RECORDS FOR THIS EXERCISE —
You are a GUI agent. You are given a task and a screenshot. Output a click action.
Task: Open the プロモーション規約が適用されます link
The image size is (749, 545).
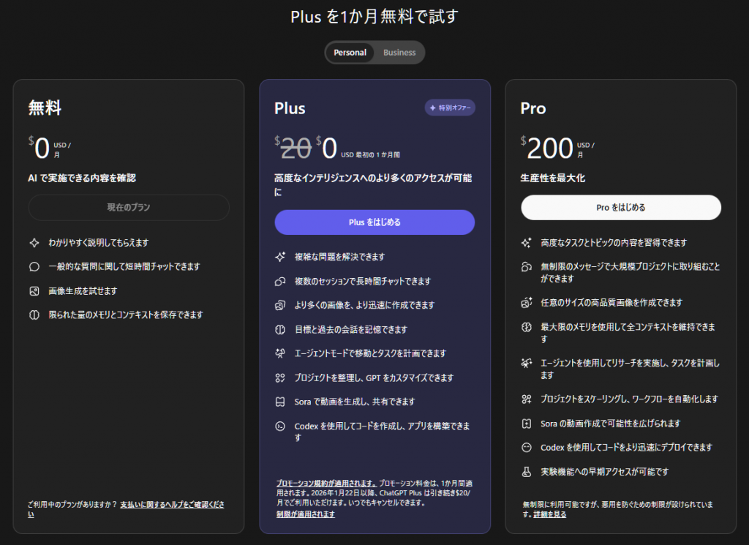coord(327,484)
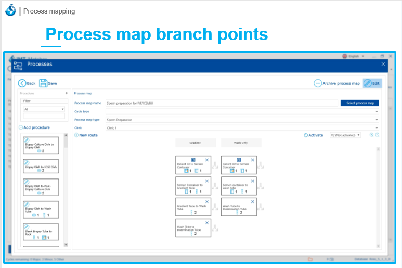Expand the Cycle type dropdown

point(242,111)
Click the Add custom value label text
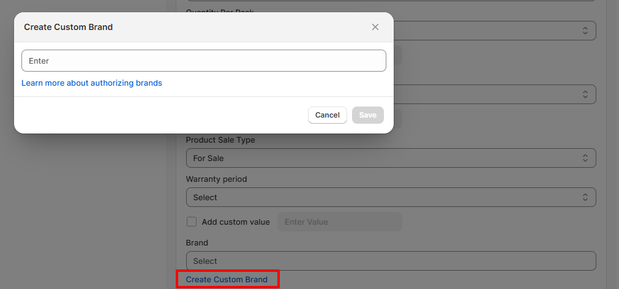 point(236,222)
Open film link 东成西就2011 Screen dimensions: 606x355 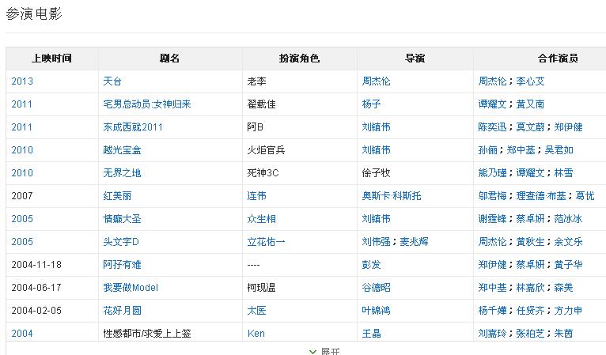133,127
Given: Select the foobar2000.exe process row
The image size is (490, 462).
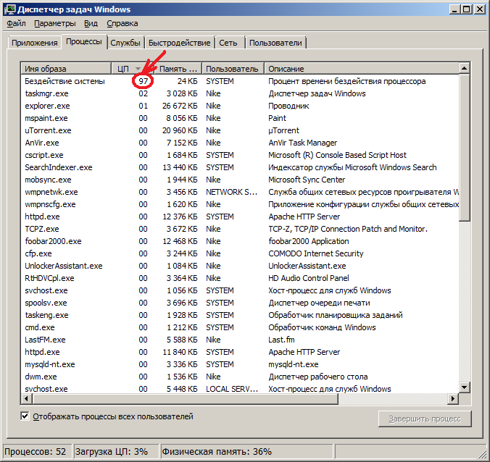Looking at the screenshot, I should coord(53,241).
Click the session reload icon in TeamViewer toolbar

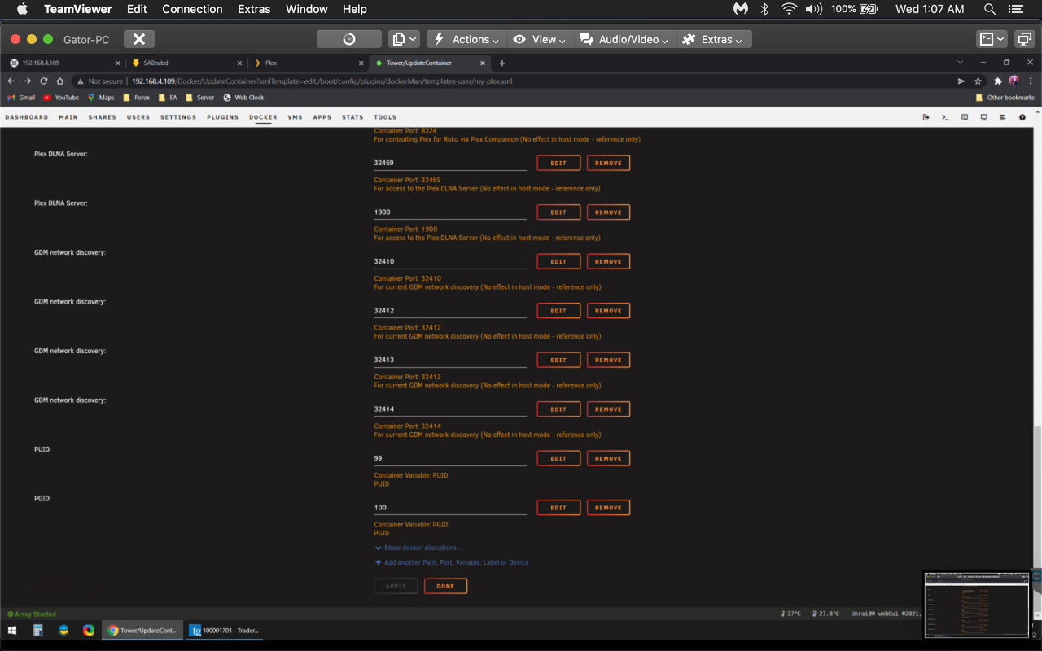pyautogui.click(x=348, y=38)
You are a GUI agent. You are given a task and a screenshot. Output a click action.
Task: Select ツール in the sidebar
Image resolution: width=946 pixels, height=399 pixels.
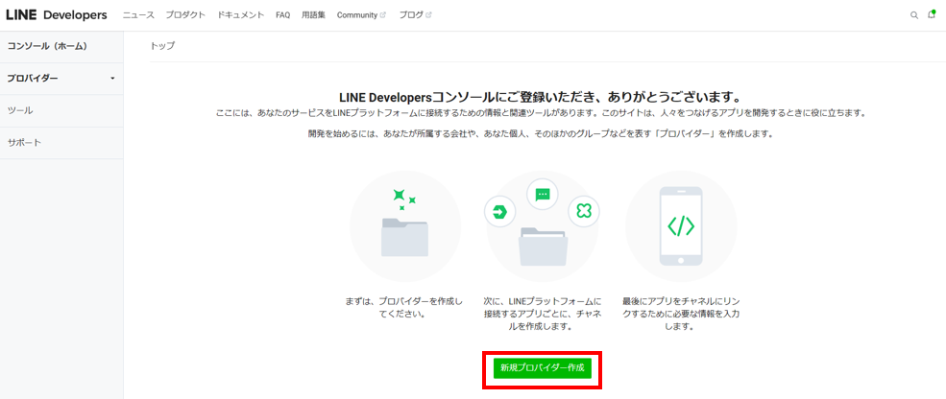pos(21,110)
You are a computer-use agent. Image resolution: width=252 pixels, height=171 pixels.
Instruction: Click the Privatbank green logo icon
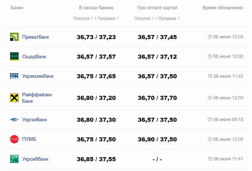(14, 37)
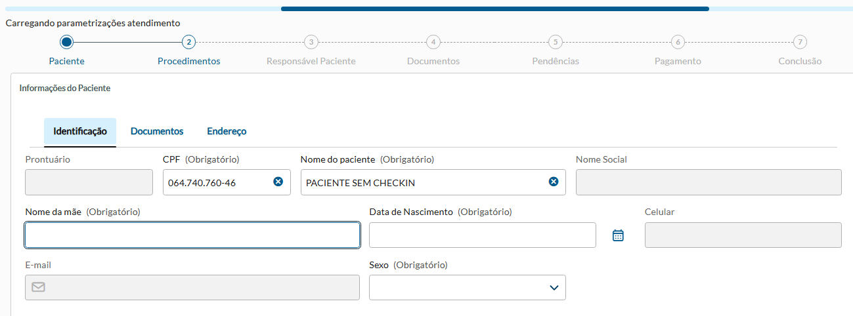Click the Data de Nascimento field
Screen dimensions: 853x316
pyautogui.click(x=482, y=235)
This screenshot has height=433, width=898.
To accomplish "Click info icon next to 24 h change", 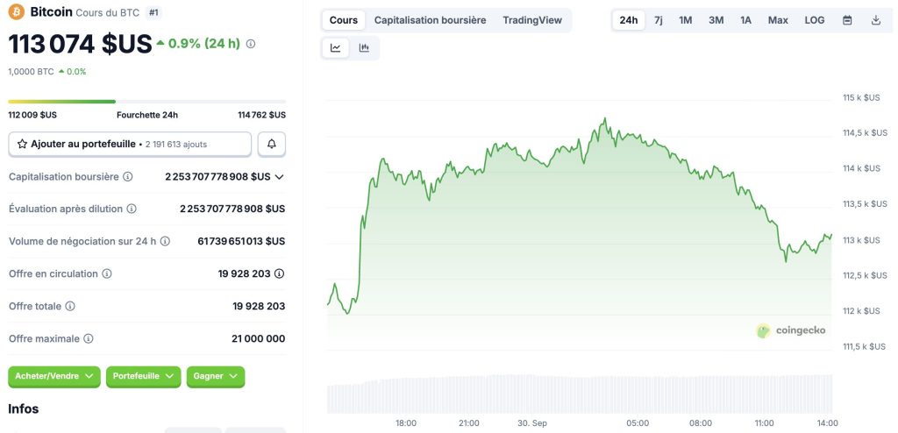I will click(252, 44).
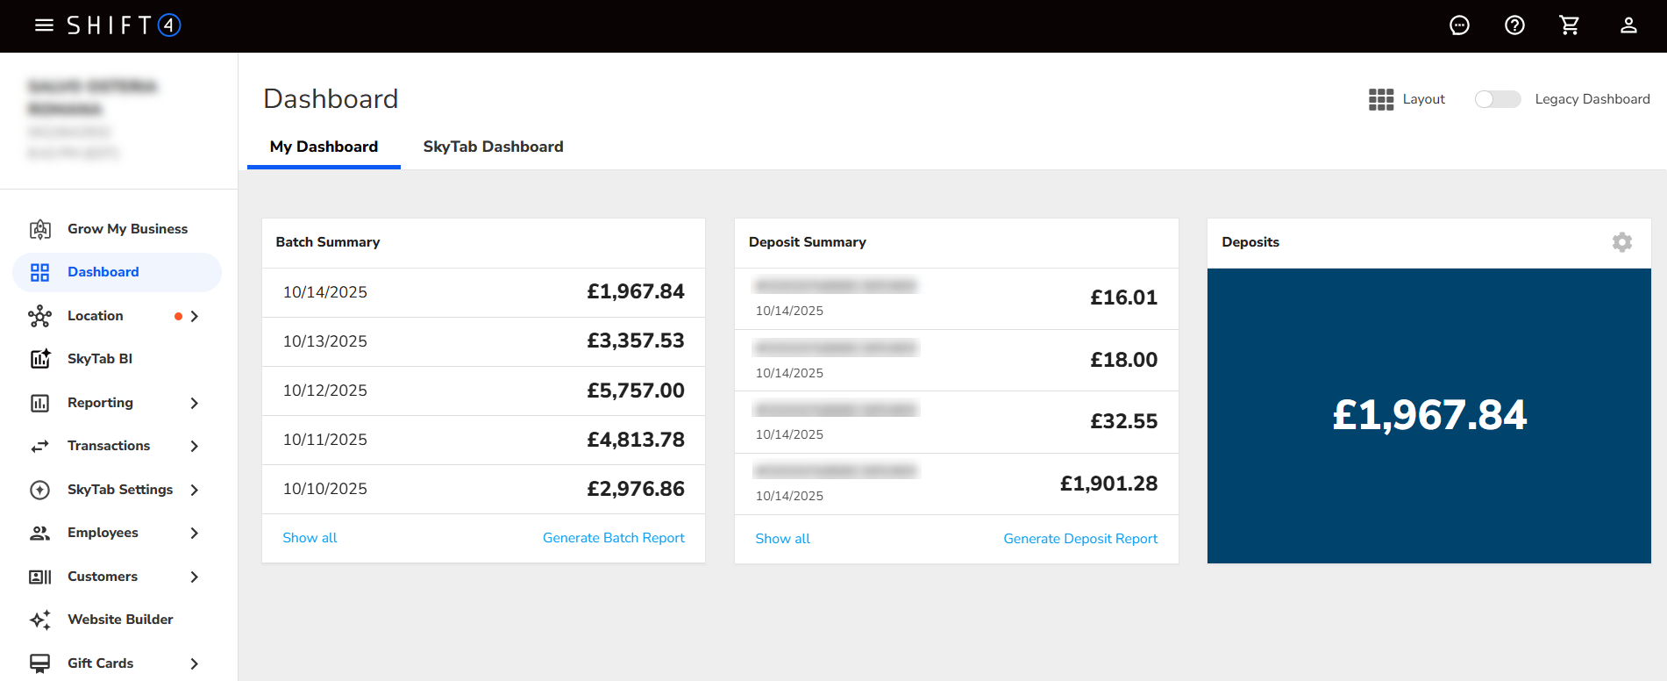The width and height of the screenshot is (1667, 681).
Task: Open Grow My Business page
Action: coord(127,229)
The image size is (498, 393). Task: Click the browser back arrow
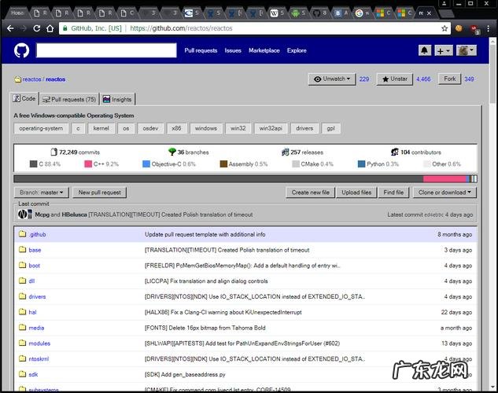9,28
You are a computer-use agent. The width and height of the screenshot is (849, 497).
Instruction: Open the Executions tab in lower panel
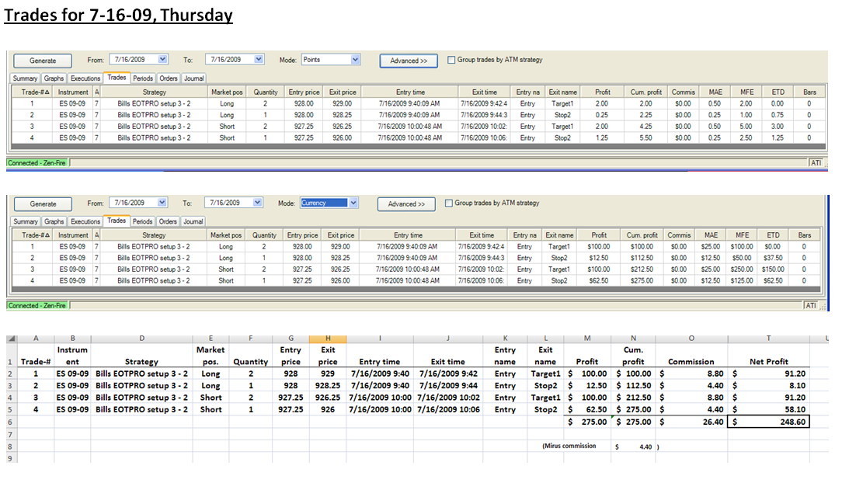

PROMPT — Find the lines above that contain the word "Select" and collect them.

ANSWER SECTION —
Given: Select the foobar2000.exe process row
Task: Select ツール in the sidebar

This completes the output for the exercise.